‘The most profitable company in the world’ has now become the most valuable firm in the world. After raising $25.6bn in the world’s biggest IPO for a 1.5% stake, Saudi Aramco – the biggest oil company in the world – is now valued at a whopping $1.7tn. Although this falls below the initial expectations of Crown Prince Mohammed Bin Salman, who wanted to value the country’s economic crown jewel at $2tn, Aramco still holds a value higher than the next 5 biggest oil companies combined.
In a time when investors’ appetite is changing with a global shift to cleaner energy, this IPO is a part of Prince Mohammed’s transformation plan for the Saudi Arabian economy that is currently dependent on exporting oil. With a surge in ‘millennial investors’ and awareness in the consequences of using non-renewable energy such as oil, there has been an increase in speculation over the Middle East, especially Saudi Arabia, and its dependence on oil. This IPO seems to be Saudi Arabia’s answer: to use funds like this to create new industries, including manufacturing, tourism, mining and to help enact social reform.
However, there have been many bumps on the road towards this IPO. An attack on August 17th at Aramco’s Shaybah NGL facility took it offline for almost two weeks. Almost a month later, further attacks on the vital Abqaiq and Khurais facilities reduced oil production by 54%. By the end of September, production had recovered but investor confidence had deteriorated. Further to this, there has been a lack of transparency concerning the governance of the company with Aramco operating under a concession agreement. On this deal, investors will have to put their trust in the government, which is fairly uncommon in today’s world. Overall, this is what led to Saudi Aramco selling just 1.5% instead of the 5% that was initially planned, and at a much lower valuation than that expected by Prince Mohammed.
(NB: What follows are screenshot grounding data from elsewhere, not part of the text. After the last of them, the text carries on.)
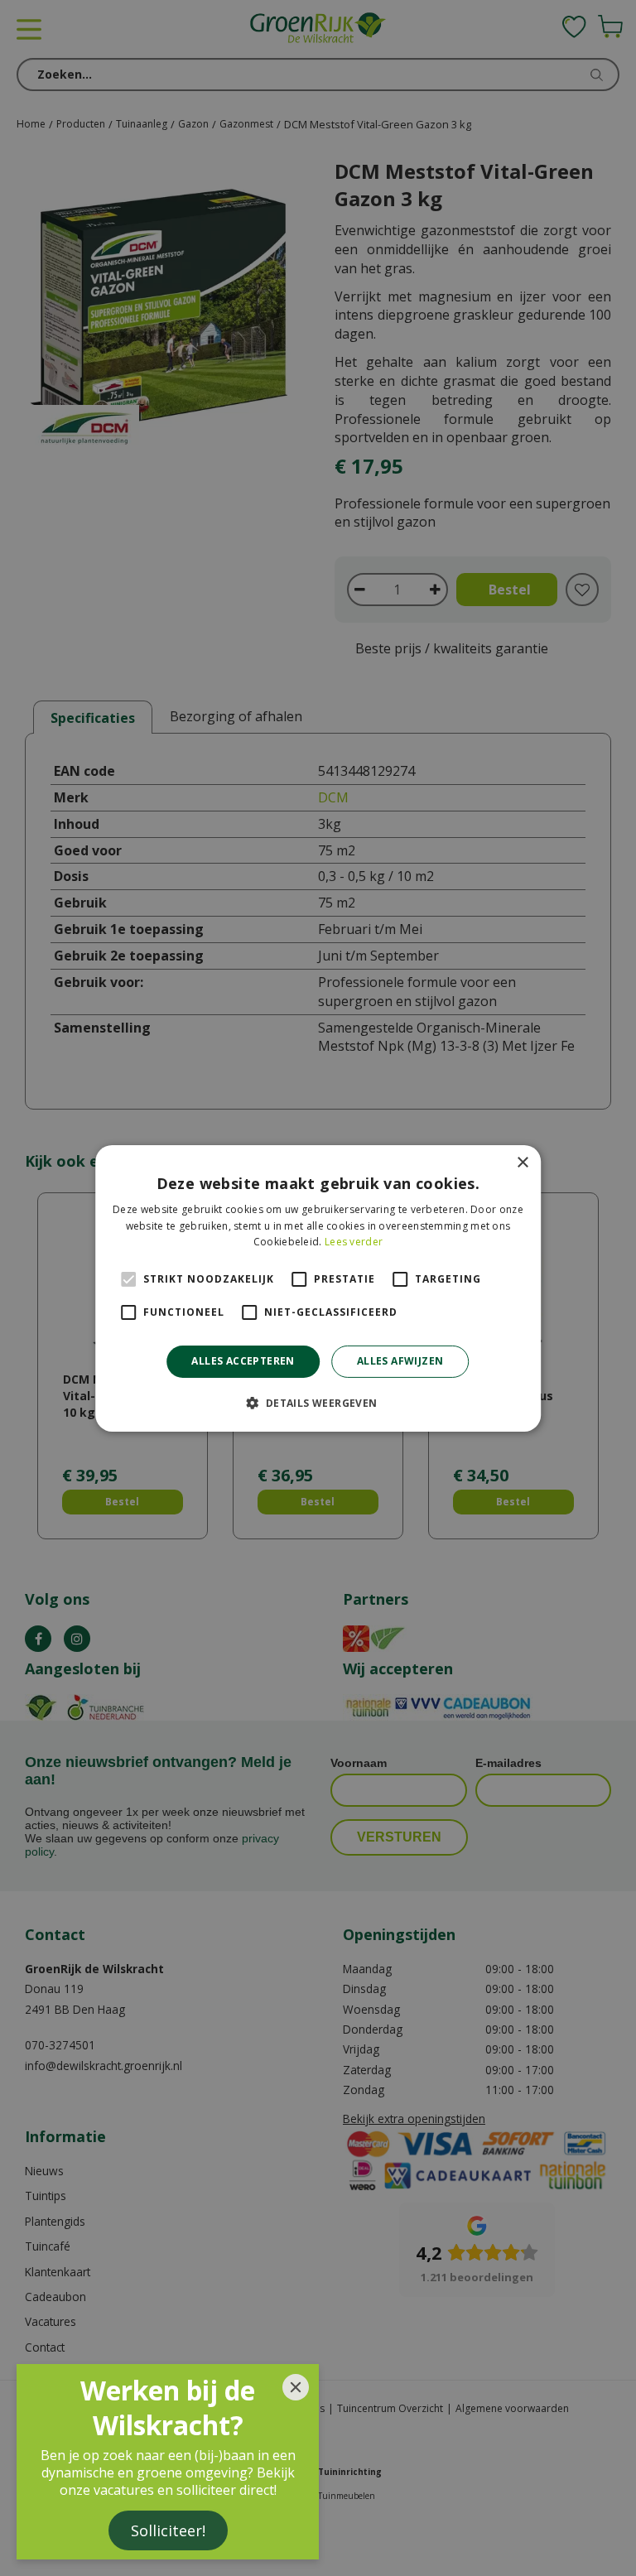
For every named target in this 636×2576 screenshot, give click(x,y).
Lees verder (354, 1242)
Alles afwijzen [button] (400, 1361)
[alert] (318, 1288)
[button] (317, 1402)
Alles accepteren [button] (242, 1361)
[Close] (295, 2387)
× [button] (522, 1162)
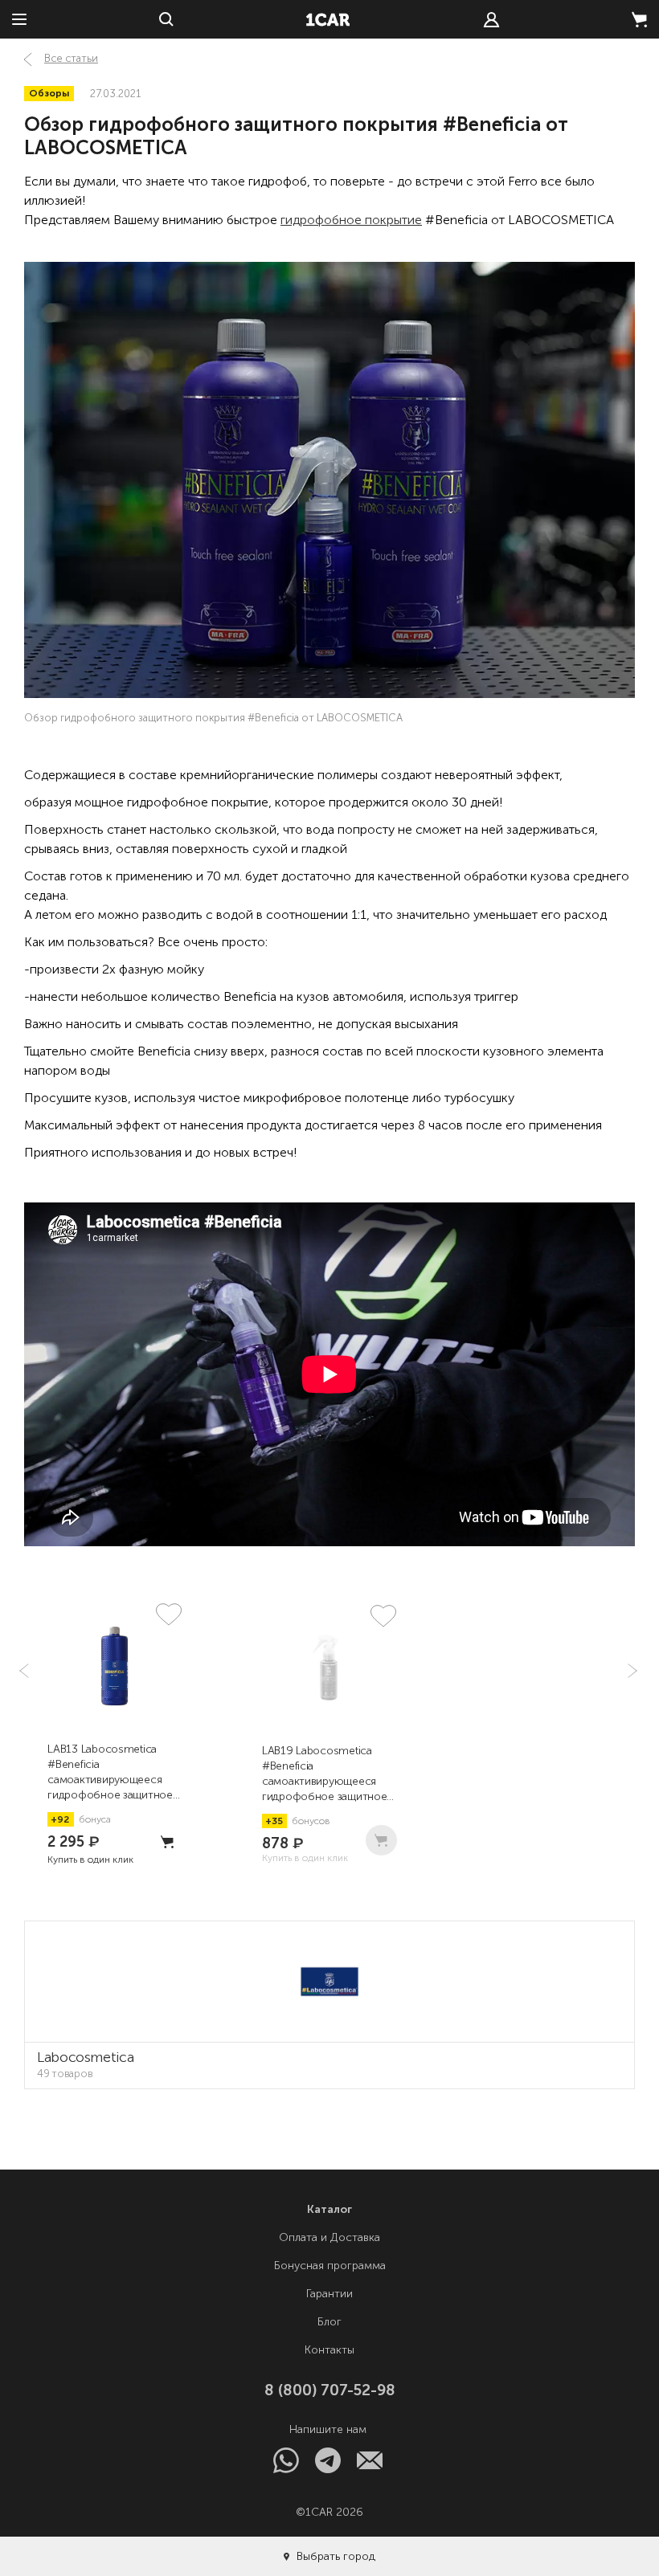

My final paragraph will conclude whether buying shares in Saudi Aramco on 12 December, when trading starts, will be a worthwhile investment. The Kingdom has pledged a bumper annual $75bn dividend, changing tax and royalty rates and to curb long-term capital spending to help cash flows to increase the shares attractiveness. Recent IPOs however have either performed poorly or failed to take place: WeWork, Uber, Lyft and Guardion Health Sciences offer numerous examples of why investors should approach Aramco with scepticism. The trust required in the Saudi Arabian Government and ever-increasing uncertainty surrounding the politics of oil and non-renewable energy has led to a perpetuating deterioration in investor confidence. This is why I think the biggest IPO in history will not be the biggest success in the history of IPOs.